We are working on this at CSIRO, Australia’s science agency. I think it’s a reasonably novel integration of geospatial ideas with LLMs even if the actual application here is a bit niche.
Nice looking site!
Has the code been open-sourced - how could I recreate this visualation for other keywords?
The backend is still a mess of code, so no. It's not too hard to do though. The prompt I used extract location is
"The text provided are enviornmental science papers. They often (but not always) will include references to locations where this science is relevant, for example a study might be of soil around a small town, in this case the town would be the relevant location, extract all locations that are relevant or the subject of the science done, do not extract any locations that are related to the location of or institutions, organisations, or laboratories. So for example exclude the location of government departments and CSIRO laboratories. If there are no relevant locations, please return an empty array. Each location should be extracted in a form suitable for calling the Nominatim geocode API in Python via geopy. Also, extract out a short context string that describes the context in which this location is referenced. Please provide the output in JSON format."
Then I passed it through both Nominatum and Google Geocoder. Google worked better.
One thing that didn't work great in the prompt above was excluding the location of places where the authors worked. They sometimes got included anyway.
> One thing that didn't work great in the prompt above was excluding the location of places where the authors worked.
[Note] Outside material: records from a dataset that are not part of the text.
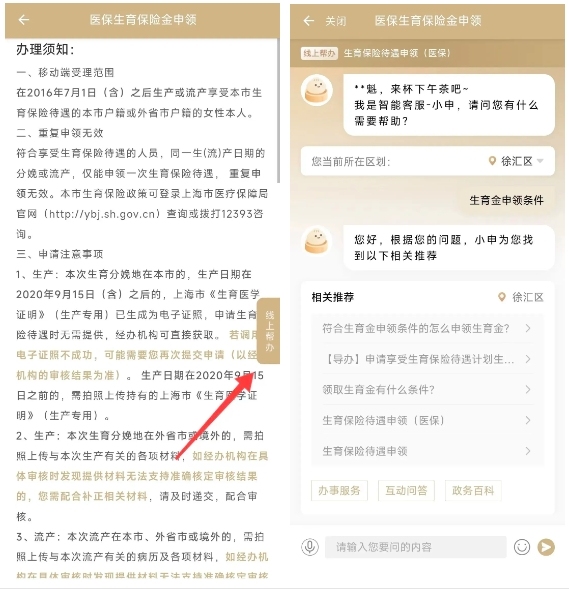Viewport: 569px width, 589px height.
Task: Open the 【导办】申请享受生育保险待遇 item
Action: (x=427, y=359)
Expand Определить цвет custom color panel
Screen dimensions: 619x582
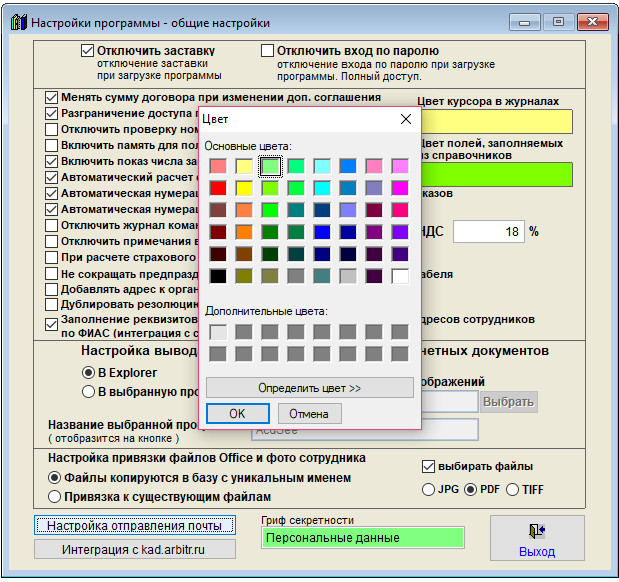[x=309, y=388]
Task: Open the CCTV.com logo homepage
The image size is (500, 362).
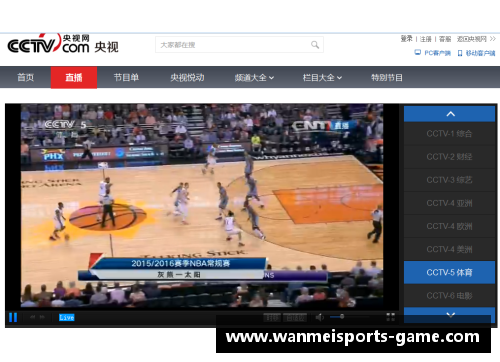Action: tap(63, 44)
They sometimes got included anyway.
Have you tried adding the institutions as an explicit property in the JSON response and just ignoring the second list?
I’ve had much better luck with having LLMs explicitly choose a different label when working with similar types of entities than asking the LLM to exclude them via prompting. This way you can also spot ambiguity if the LLM add a location to both arrays.
I have not done that but I like that strategy not just for this use case but as a general idea for replacing exclusion with finer grained categorisation. One thing I did do is use a regex to preprocess the papers to remove bibliographies which were a really big source of noise. In titles of referenced papers there would often be a mention of location that was not directly relevant to the paper itself.
The Atlas is also trying to answer the question "Can we build inaccurate and incomplete systems with LLMs that are still useful?".
Cool project. Note that you can force structured output now instead of asking for json: https://platform.openai.com/docs/guides/structured-outputs
Thanks, structured output makes a lot more sense. The pydantic approach at the link looks straightforward.